Ketua Umum KTTI Tengku Ryo Rizqan menyebut, produk tenun tiruan yang berasal dari impor diproduksi secara massal menggunakan mesin.
"Seperti kain misalnya coba cek kain produk lokal kita hampir dibilang sulit diakses, hampir semuanya impor. Nah ini yang harus kita amati. Kita belum mampu lah untuk bisa meredam itu, terlalu kompleks persoalannya," katanya saat ditemui di Museum Tekstil, Jakarta, Kamis (24/1/2019).
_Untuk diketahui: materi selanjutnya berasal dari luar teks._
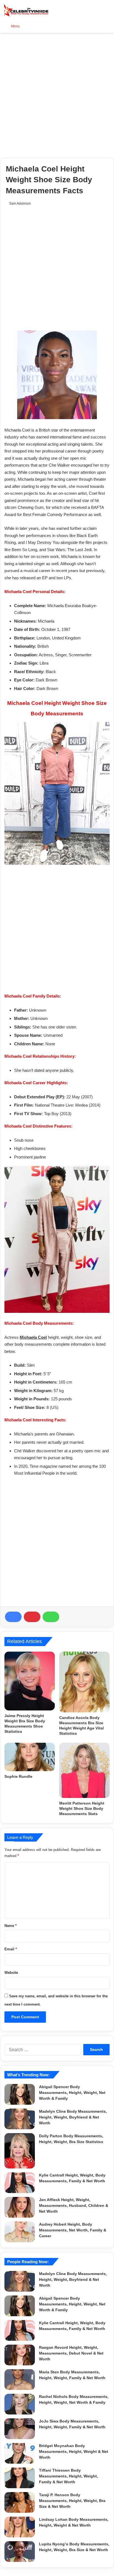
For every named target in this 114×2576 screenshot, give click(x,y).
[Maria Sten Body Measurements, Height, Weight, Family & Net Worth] (19, 2379)
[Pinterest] (32, 1617)
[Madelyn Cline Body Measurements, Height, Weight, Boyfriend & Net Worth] (19, 2119)
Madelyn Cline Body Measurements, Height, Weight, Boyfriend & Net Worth (73, 2117)
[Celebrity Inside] (26, 10)
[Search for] (107, 26)
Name (10, 1926)
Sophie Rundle (18, 1776)
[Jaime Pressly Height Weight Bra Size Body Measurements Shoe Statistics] (29, 1681)
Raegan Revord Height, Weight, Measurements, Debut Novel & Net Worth (71, 2353)
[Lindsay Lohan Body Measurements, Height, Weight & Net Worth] (19, 2527)
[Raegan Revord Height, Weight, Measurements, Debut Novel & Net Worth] (19, 2355)
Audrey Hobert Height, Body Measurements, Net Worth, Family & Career (72, 2230)
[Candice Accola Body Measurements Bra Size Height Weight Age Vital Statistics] (84, 1682)
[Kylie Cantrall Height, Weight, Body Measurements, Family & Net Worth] (19, 2182)
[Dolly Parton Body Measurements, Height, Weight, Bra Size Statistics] (19, 2150)
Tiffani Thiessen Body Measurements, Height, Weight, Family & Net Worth (68, 2476)
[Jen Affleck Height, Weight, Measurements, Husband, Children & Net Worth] (19, 2207)
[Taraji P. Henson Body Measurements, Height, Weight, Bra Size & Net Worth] (19, 2502)
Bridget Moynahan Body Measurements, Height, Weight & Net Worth (73, 2451)
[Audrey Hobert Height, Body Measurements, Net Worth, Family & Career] (19, 2231)
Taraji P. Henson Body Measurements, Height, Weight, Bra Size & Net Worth (72, 2501)
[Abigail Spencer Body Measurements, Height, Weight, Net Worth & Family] (19, 2094)
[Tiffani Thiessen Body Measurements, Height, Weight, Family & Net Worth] (19, 2477)
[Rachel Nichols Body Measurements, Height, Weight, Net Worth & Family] (19, 2404)
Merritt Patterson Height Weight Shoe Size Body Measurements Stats (81, 1808)
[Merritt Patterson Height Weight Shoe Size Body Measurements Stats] (84, 1770)
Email (10, 1949)
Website (11, 1973)
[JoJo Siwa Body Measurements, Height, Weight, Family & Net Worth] (19, 2428)
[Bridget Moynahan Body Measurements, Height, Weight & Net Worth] (19, 2453)
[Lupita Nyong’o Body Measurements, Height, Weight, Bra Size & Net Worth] (19, 2551)
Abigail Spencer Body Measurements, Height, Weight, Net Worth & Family (72, 2093)
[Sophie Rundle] (29, 1757)
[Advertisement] (57, 95)
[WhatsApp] (51, 1617)
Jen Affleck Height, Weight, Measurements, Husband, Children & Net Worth (73, 2205)
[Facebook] (13, 1617)
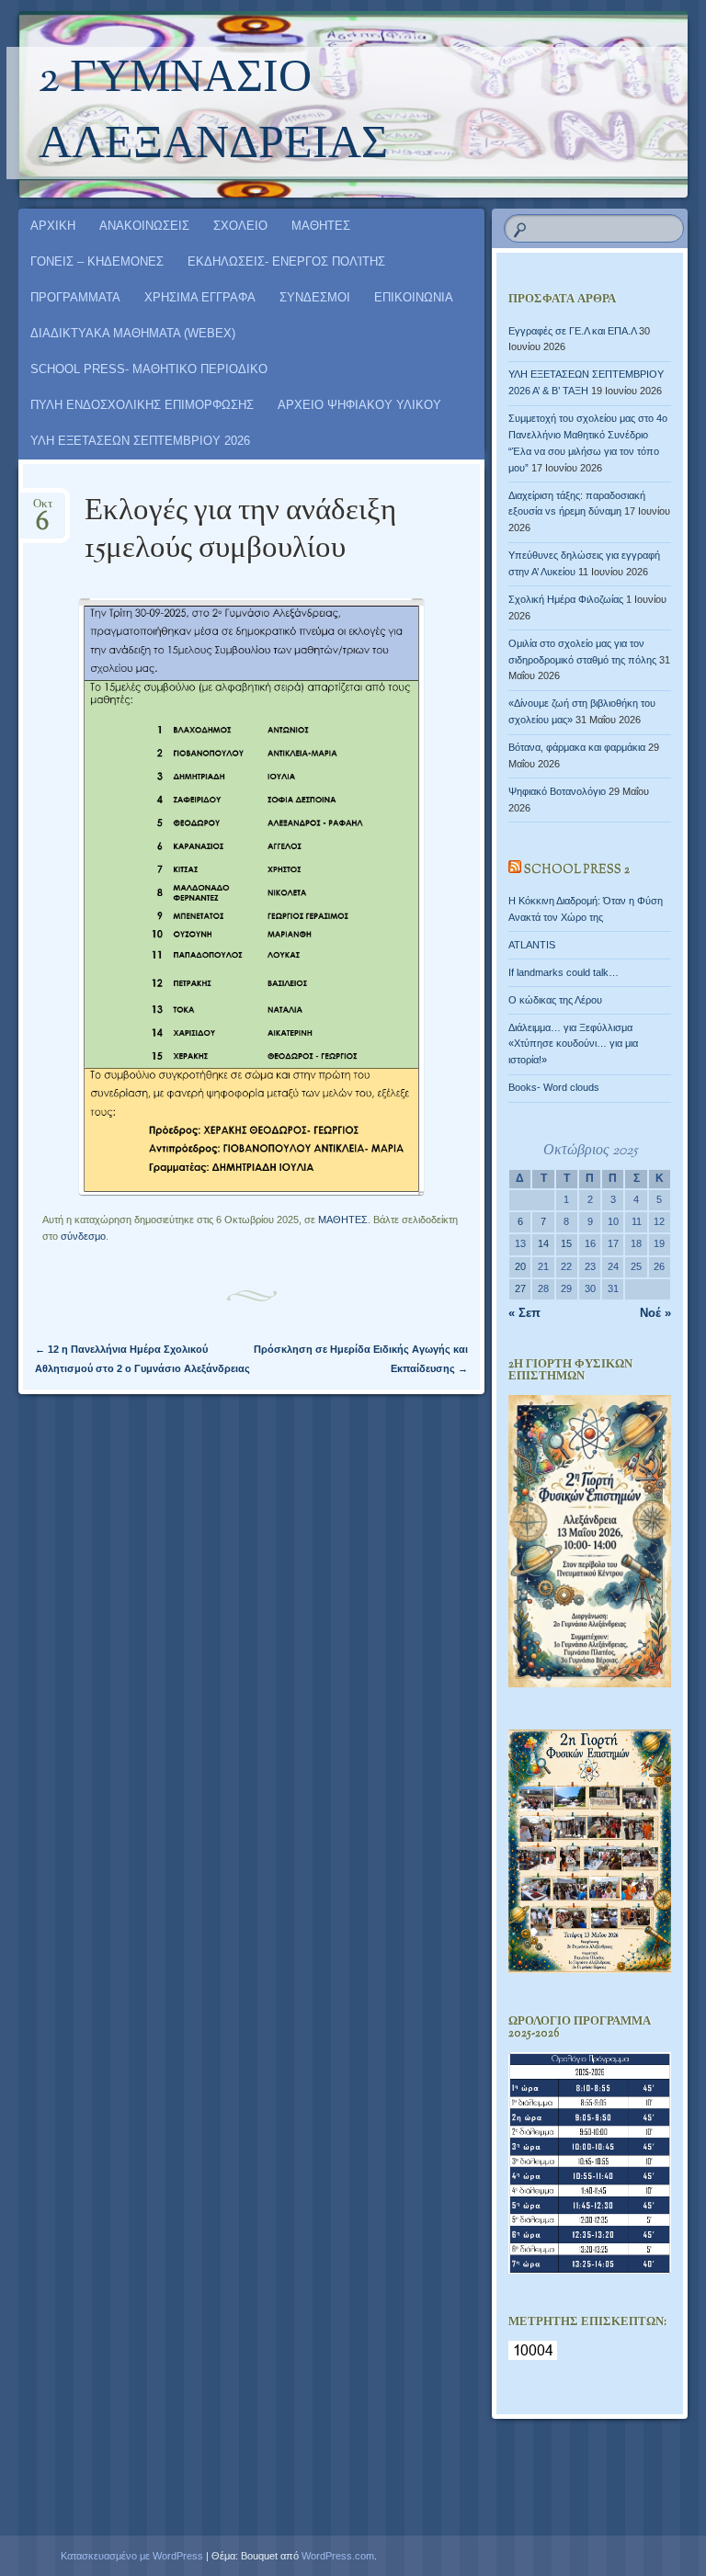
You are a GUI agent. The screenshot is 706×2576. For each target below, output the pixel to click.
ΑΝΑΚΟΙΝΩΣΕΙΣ (144, 226)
SCROLL TO CONTINUE WITH CONTENT
Jika menggunakan mesin pabrikan, otomatis ongkos produksi tenun tiruan dari luar negeri jauh lebih murah.
"Pasti (lebih murah), kan waktu kerja itu berbeda, pola kerja berbeda tentu akan mereduksi ongkos produksi kan," sebutnya.
Dia mencontohkan, untuk produk kain tenun tradisional di Indonesia saja paling murah Rp 1 juta hingga Rp 2 juta. Sedangkan impor hanya berkisar Rp 100 ribu hingga Rp 200 ribu.
"Bisa jadi (produk impor) hanya Rp 100 ribu sampai Rp 200 ribu kan," sebutnya.
Dalam kesempatan yang sama, Anggota KTTI Boy Abdul menyebut, produk impor menguasai hingga 75% produk kain tenun di Indonesia. Produk impor itu berasal dari India, Thailand dan China.
"Produk jadinya umumnya 75% dari luar," tambahnya.